Nachdem Europa während Jahrhunderten durch den Konflikt zwischen den Nationalstaaten geprägt war, der im Zweiten Weltkrieg seine fatalste Form fand, konnte eine vernünftige Antwort nur in der Einigung der Völker bestehen. Der Prozeß der Einigung wurde über das Instrument der Wirtschaft in Gang gesetzt. Der Vereinheitlichung des Marktes folgt nun die Vereinheitlichung der Währung mit der Einführung des Euro. Die ökonomische und monetäre Einigung stellt zweifellos einen zentralen Beitrag zur Entstehung eines starken europäischen Wirtschaftsraumes dar. Dabei wird von der Hoffnung ausgegangen, der wirtschaftliche Einigungsprozeß löse auch eine Dynamik in Richtung politische Einheit aus.
Wir werden Zeugen des geschichtlich einmaligen Vorganges, daß Nationalstaaten freiwillig Teile ihrer nationalen Souveränität an supranationale Organe abgeben. Viele Europäer fühlen sich andererseits durch die Beschleunigung des Integrationsprozesses überfordert. Der Ruf nach parlamentarischer Legitimation wird stärker.
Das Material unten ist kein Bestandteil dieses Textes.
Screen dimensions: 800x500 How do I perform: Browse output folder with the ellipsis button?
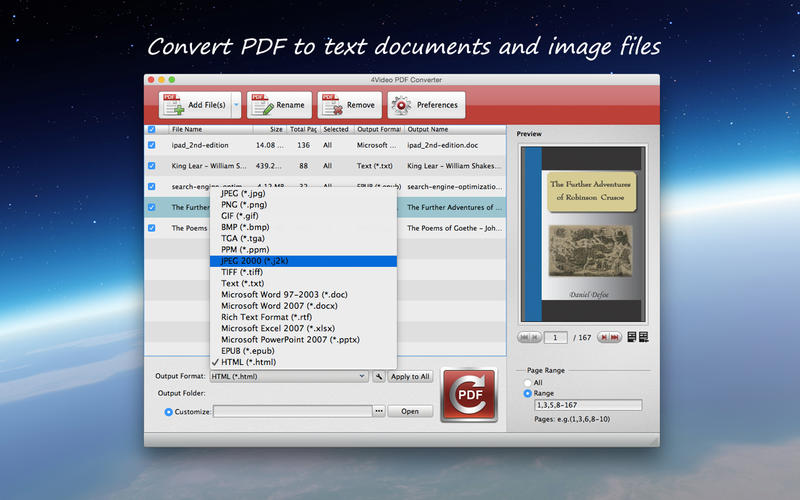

Der Nationalstaat nimmt nicht nur in den klassischen Europa-Nationen Frankreich und England, sondern ebenfalls in den skandinavischen Ländern und auch in Deutschland einen herausragenden Platz im Denken und Fühlen der Menschen ein. An der Vision von 'Vereinigten Staaten Europas' wird dabei selbst von überzeugten Europäern nicht mehr festgehalten. Ein völlig neues Organisationsmodell ist im Entstehen begriffen,' ein "Europa der Nationalstaaten". Es setzt sich dabei die Erkenntnis durch, daß Nationalstaat nicht mit Nationalismus gleichzusetzen ist. Wenn heute im Zeitalter der globalen Vernetzung Nationalstaaten allein die Aufgabe als Überlebenseinheit nicht mehr wahrnehmen können, so gibt es andererseits unterhalb der Ebene des Nationalstaates regionale Einheiten, die an Bedeutung gewinnen.

Beim Symposium "Demokratische Legitimation in Europa, in den Nationalstaaten, in den Regionen" werden Bundespräsident Herzog und Präsident Kwasniewski wegweisende Vorträge zur angesprochenen Thematik halten. Politische Persönlichkeiten und Wissenschaftler werden aus ihrer jeweiligen Sicht dazu Stellung beziehen und so einen Dialog stiften, der neue Perspektiven für die Zukunft Europas aufzeigen soll.